Armenia -- Newspapers for press review illustration, Yerevan, 12Jul2016

“168 Zham” says that campaigning for Armenia’s April 2 parliamentary elections promises to be quite eventful and even “colorful.” “For now, that is mainly taking the form of advertising and various displays, rather than substance,” writes the paper. “The first two days of the campaign have highlighted the fact that the upcoming elections will be a struggle between money and more money. The lavish posters and other campaign material testify to that. It should be clear in the next few days whether political forces can switch from form to substance.”

“Chorrord Ishkhanutyun” also sees a lack of substance in the election campaign. The paper says public reactions to campaign ads aired by election contenders have centered not on their content but on prominent public figures featured by them.

“The campaign is involving not so much presentation of one’s own ideas and programs as a race to say something about one’s rivals,” editorializes “Aravot.” The paper also claims that any outcome of the elections “will change nothing in our life.”

In an interview with “Zhoghovurd,” Ara Harutiunian, Nagorno-Karabakh’s prime minister, confirms Prime Minister Karen Karapetian’s revelation that diesel fuel supplied to army units in Armenia and Karabakh last year was of poor quality. “To my knowledge, low-quality diesel fuel has been in the market for many years,” he says. “It has been used by farmers, transport equipment and other vehicles.
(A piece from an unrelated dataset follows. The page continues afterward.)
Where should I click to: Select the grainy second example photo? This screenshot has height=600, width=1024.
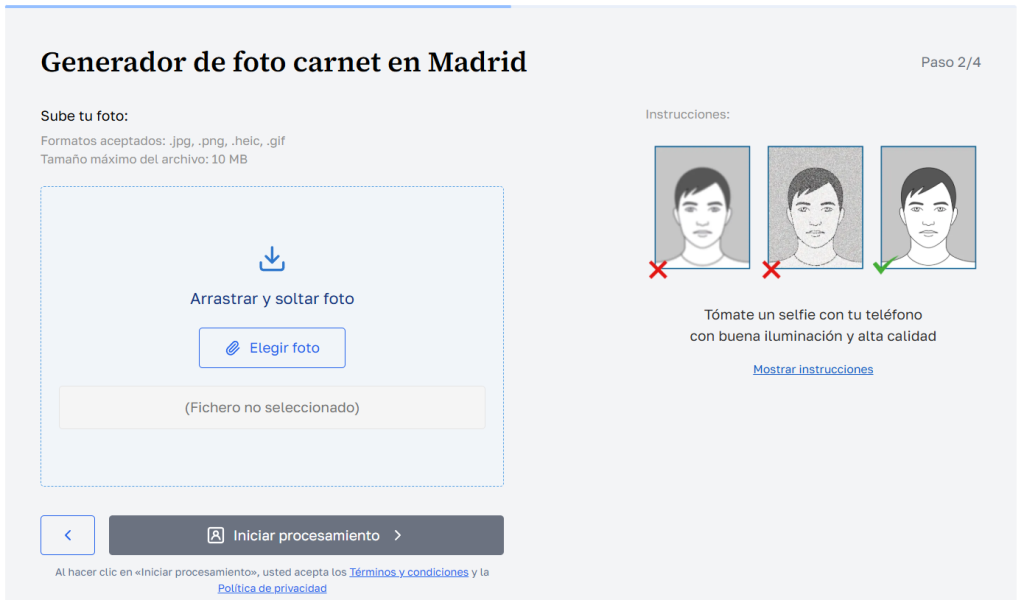click(815, 206)
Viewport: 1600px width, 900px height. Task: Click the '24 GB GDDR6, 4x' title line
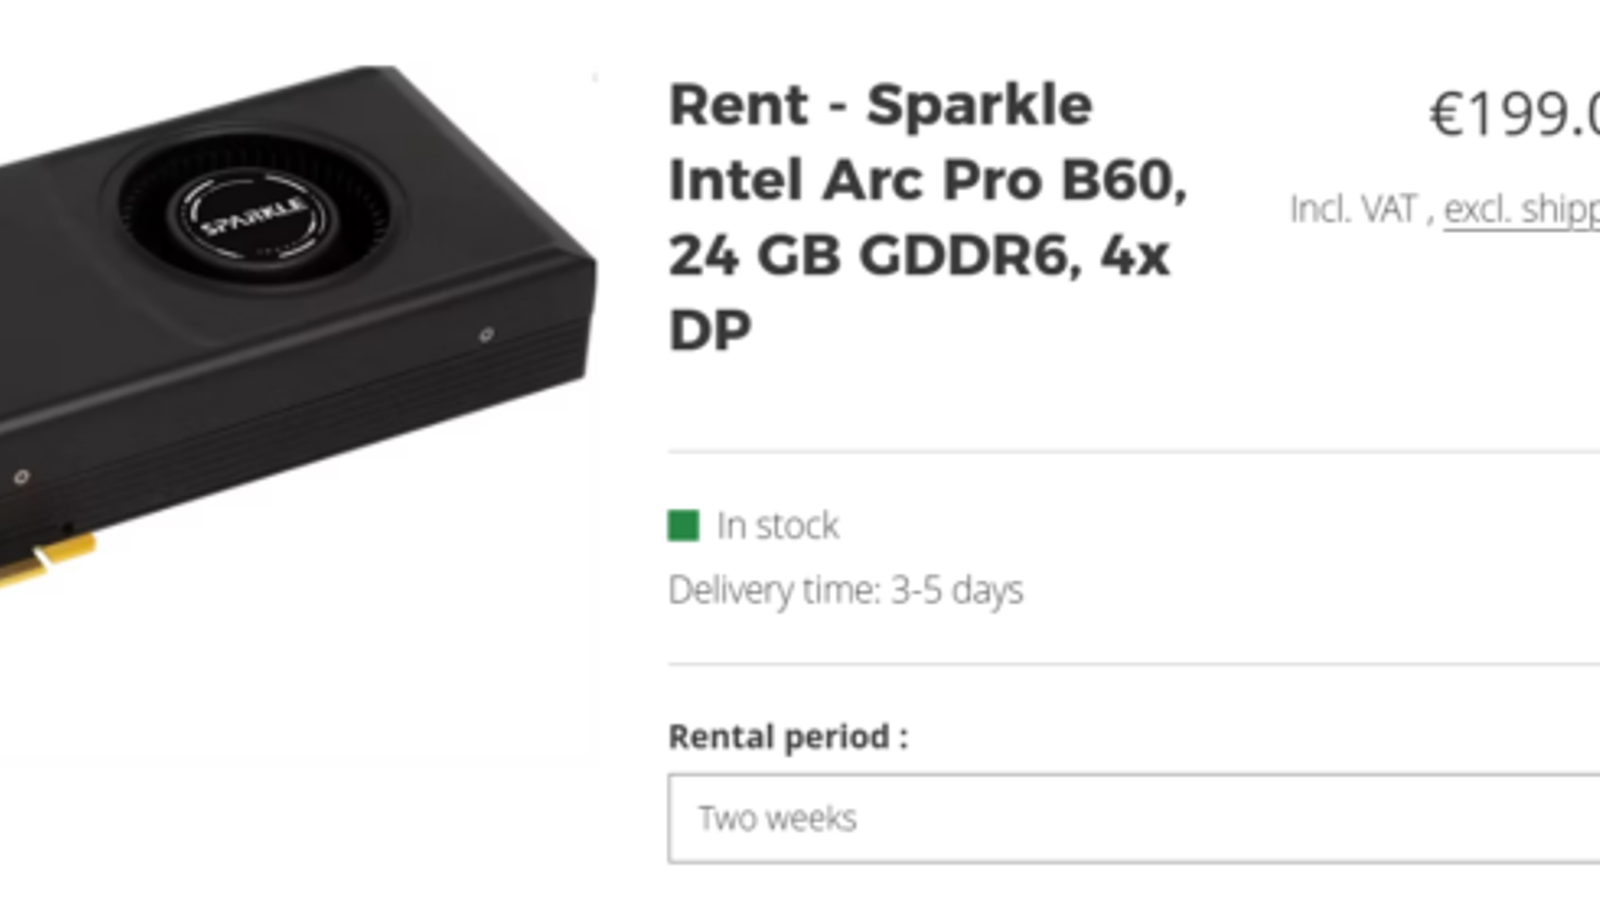point(918,255)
As for the April [2016] events, I can state that both at that time and in the following months private construction firms working for the [Karabakh] Defense Army had many problems with fuel because it was hastily purchased by the government from private suppliers.”

“Haykakan Zhamanak” reports that the Armenian Ministry of Finance will likely sell soon more Eurobonds that will be worth between $500 million and $700 million. “According to our information, a political decision to take this step has already been made,” writes the paper. “The main specificity of this issuance is that the Eurobonds will be denominated in drams, rather than a hard currency.” It says that the planned borrowing could breach an Armenian law that limits the size of the country’s public at 60 percent of Gross Domestic Product. The government might therefore amend that law, it claims.